The elusive question remains: how to entice more psychiatry residents to pursue subspecialty training after residency? Escalating costs of debt carried through medical school and residency ($207,000 average) create a barrier to extending training, especially when need for psychiatrists is high.2,47 A survey found residents weighed the following factors from most to least important when considering pursuing a fellowship: lifestyle, finances, academic opportunities, prestige, and research.48 Child/adolescent psychiatry is the fellowship chosen most frequently, whereas geriatrics is least frequent. A survey of fellowship program directors revealed the burden and cost of relocating for the short period of time for fellowship training, as well as the cumbersome application process due to programs not universally using the National Residency Match process, are significant barriers.49
Review of the literature on this topic showed there are many ideas potentially to increase the number of psychiatry residents that enter into fellowships. Psychiatry residency is a four-year training program. It has been suggested by some that ACGME milestones for general psychiatry can be met by the end of the third year of residency training.9 Some CAP programs offer “fast track” positions in this model of leaving residency after three years to begin fellowship, which may contribute to CAP’s popularity. CAP is the only two-year fellowship in psychiatry, while all other fellowships are one year. Financial incentives (i.e., loan forgiveness) tied to fellowship training may increase the likelihood of entering fellowship training.50 To increase clinical expertise in subspecialty shortage areas without fellowship training, subspecialty fourth year tracks in general psychiatry residency programs could be created to increase expertise in a chosen subspecialty of interest.51,52 This might be appealing for those residents who do not want to leave the geographic area they are in to attend a fellowship. Though there are many stakeholders that have interest in addressing the psychiatry subspecialty shortage on a national level, some changes can be made independently on a local level.
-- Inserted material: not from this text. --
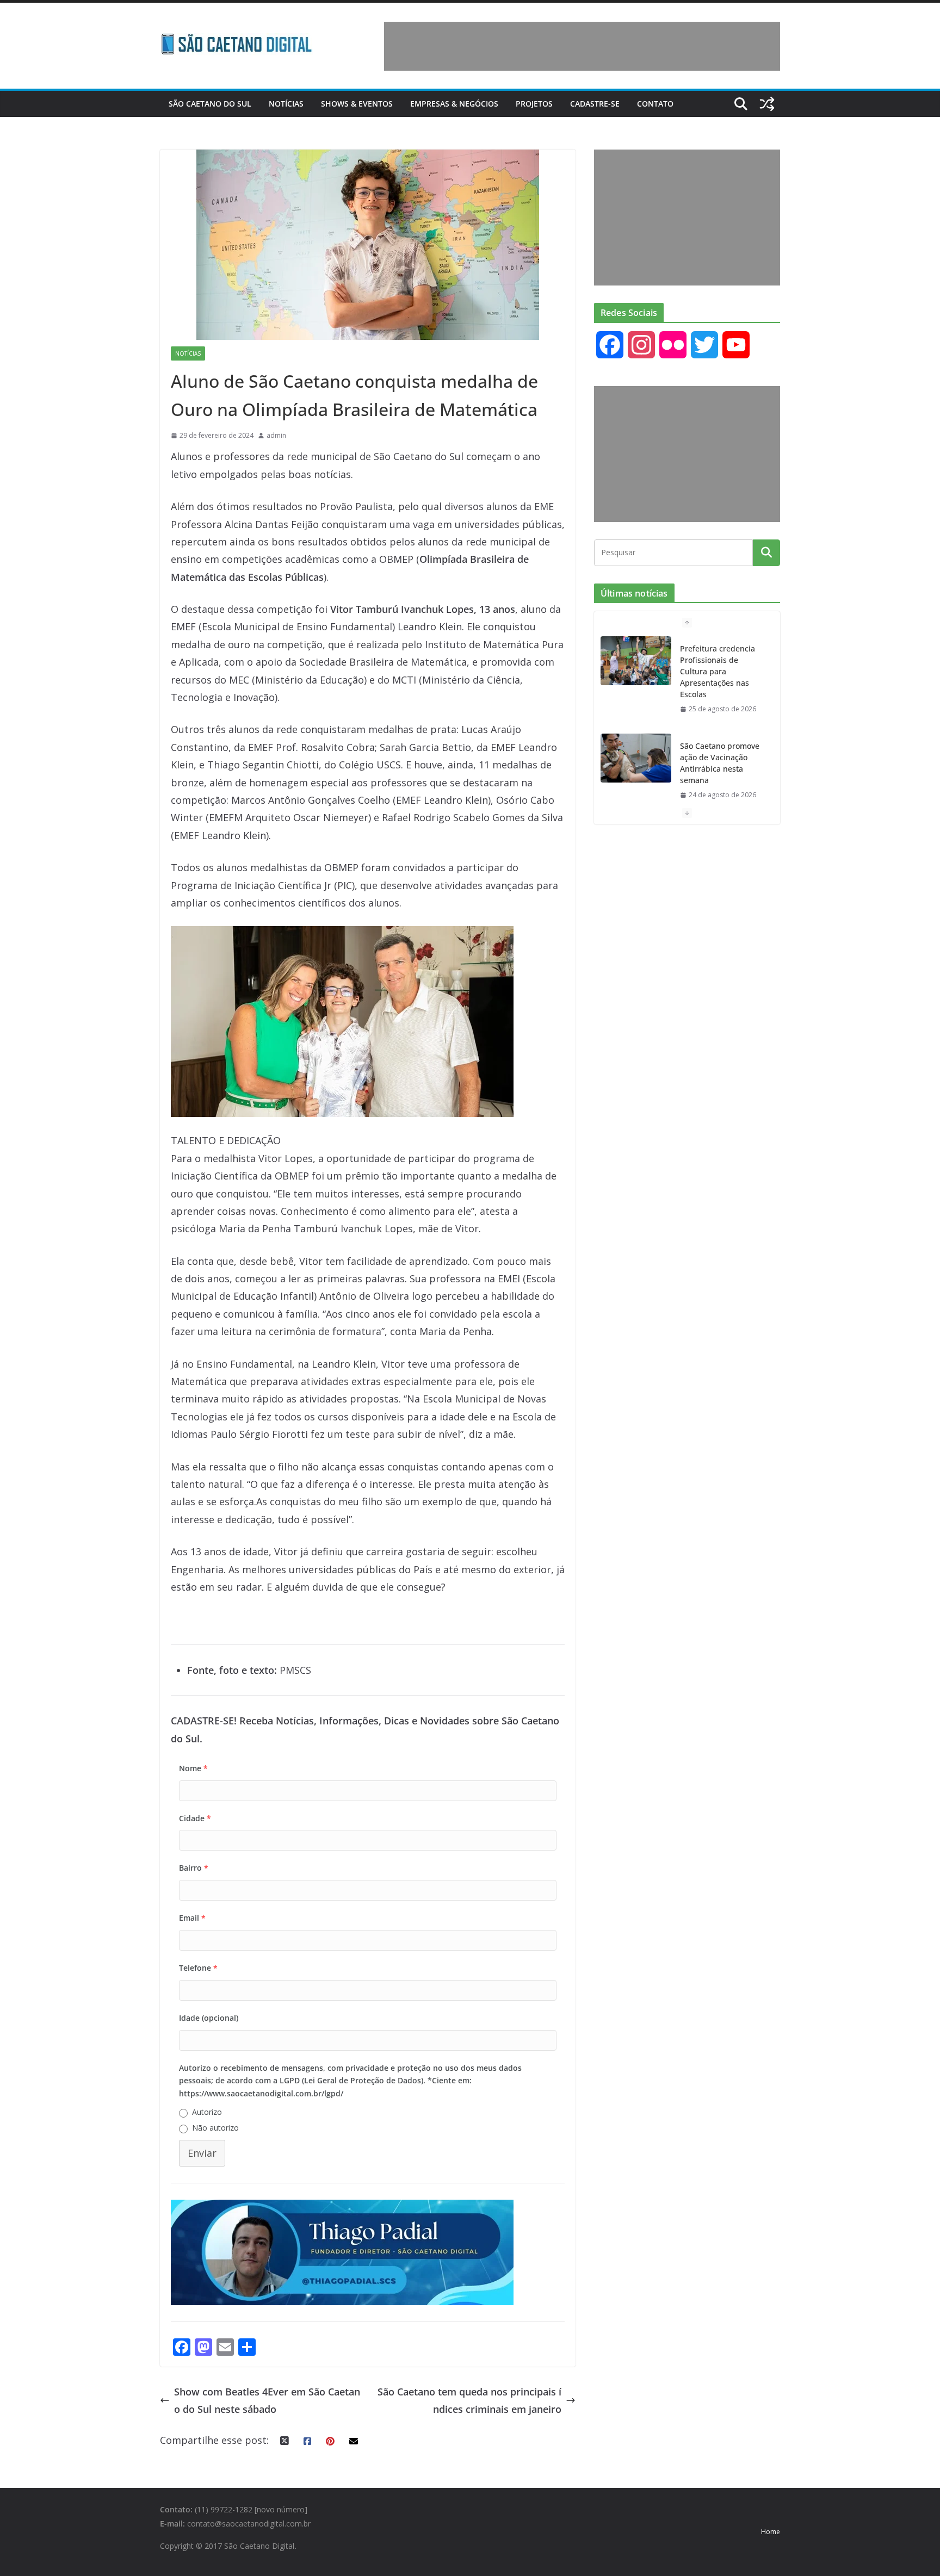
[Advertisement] (582, 46)
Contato (655, 103)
The State of Kansas has utilized the KMSL program to address critical shortages for decades and this provides a successful and preexisting model to address the shortage of general and subspecialist psychiatrists through loan repayment.4 Additionally, the KBP also incentivizes the practice of general and child psychiatry, specifically in rural counties. However, both the KMSL and KBP programs only incentivize general psychiatry and CAP, which may be a barrier to growing subspecialty knowledge across the state. Psychiatry positions for KMSL and KBP are not being filled at similar rates compared to primary care. This raises two questions: 1) would these funds be better suited to increase general psychiatry residency positions in Kansas, and 2) is participation in these programs reduced by the inability to subspecialize? The critical shortage of subspecialty psychiatrists in Kansas should be of similar importance as the original target of these incentive finance programs, which both of these changes would address. Most critically, Kansas has no current way of supplementing these numbers through current incentive programs. To provide Kansas with subspecialty expertise in psychiatry, we must reexamine and address the current incentive programs to include verbiage to recruit and retain psychiatrists who pursue subspecialty training.